This week in the Comic Roundup we review the first chapter of The Death of Spider-Man, check out the new direction for the FF and revisit our childhood with G.I.Joe: A Real American Hero.
By Jonathan Hickman and Steve Epting
When I reviewed the first collection of Hickman’s run on Fantastic Four, I finished by saying that the new direction had potential, but it just wasn’t there yet for me. Now that the first part of his master plan for the Fantastic Four has finished, I’m still waiting to be impressed. The whole “death” of the Human Torch and bagged issue were so 1992 and screamed of gimmicks and cheap theatrics. Do things improve with the launch of the newly retitled FF? Well…
With the passing of Johnny Storm, the Fantastic Four have morphed into the Future Foundation and added Spider-Man their ranks. I’ll give Hickman this; it’s a dramatic new direction, something that other writers have been unable or unwilling to do. Unfortunately, the book still has the same problems for me; the dialogue sounds wooden and the characters show almost no emotion. The book is just missing… something. And while Epting is a more than competent artist, his style just does not fit a book like FF. The title needs an Alan Davis or John Byrne to make the characters really shine.
If you have enjoyed Hickman’s Fantastic Four run so far, FF will give you more of the same.

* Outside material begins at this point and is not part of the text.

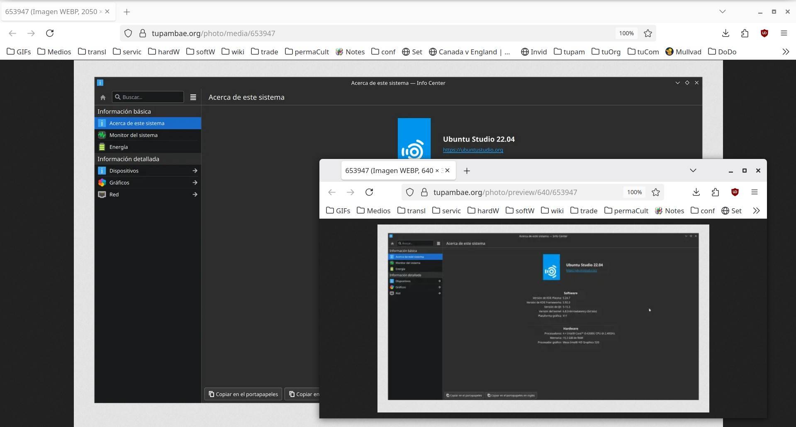Click the address field showing tupambae.org/photo/media/653947

pos(373,33)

Unfortunately, for those of us who have been less than impressed by the book, that is really not such a good thing.
Final Grade: C
G.I.Joe: A Real American Hero #164
By Larry Hama and S.L. Gallant
In my neighborhood growing up, you were either a G.I.Joe fan or a Transformers fan. Me, I was a G.I.Joe fan and the highlight of my month was when the new issue of the Marvel G.I.Joe series hit the local pharmacy spinner rack. I still have my (almost) complete run and would never part with them. Now while the Devil’s Due and, later, IDW revivals were fun, they were missing one crucial component: Larry Hama. Well, last May, IDW announced Hama was finally returning to G.I.Joe and picking up right where he left off. How does the comic hold up? Beautifully.

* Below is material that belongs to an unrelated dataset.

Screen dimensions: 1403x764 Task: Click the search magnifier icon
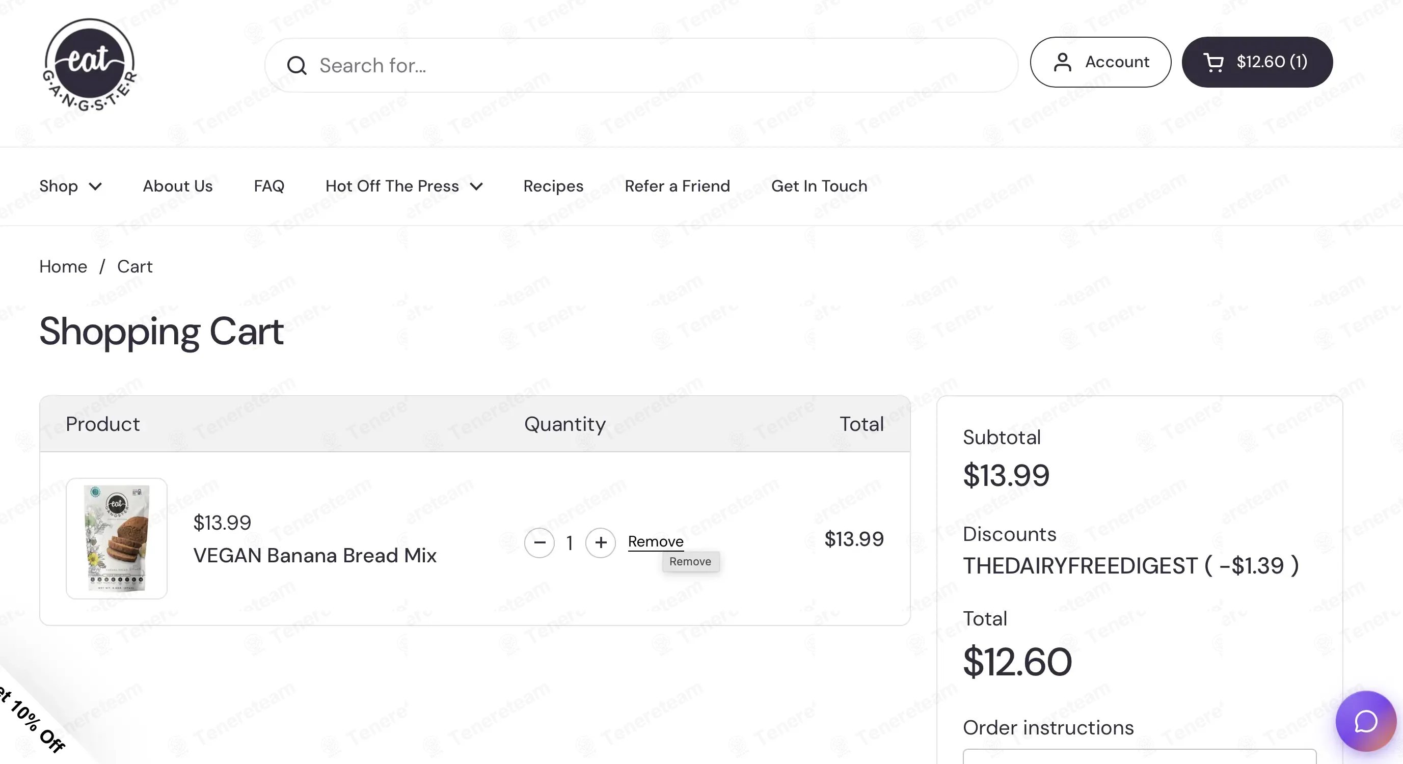297,65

Much like how Hama wrote the old Marvel series, there are no arcs or series within a series. This is one continuing soap opera with guns and ninjas. In #164, Cobra attacks the new Pit and we get a Snake-Eyes/Storm Shadow fight to boot. Reading this issue, it’s like I’m 12 years old again. Hama has lost none of his affinity for the cast and what makes a good G.I.Joe comic book. The pencils by Gallant are nothing special, but the art was never the selling point of G.I.Joe; Hama was.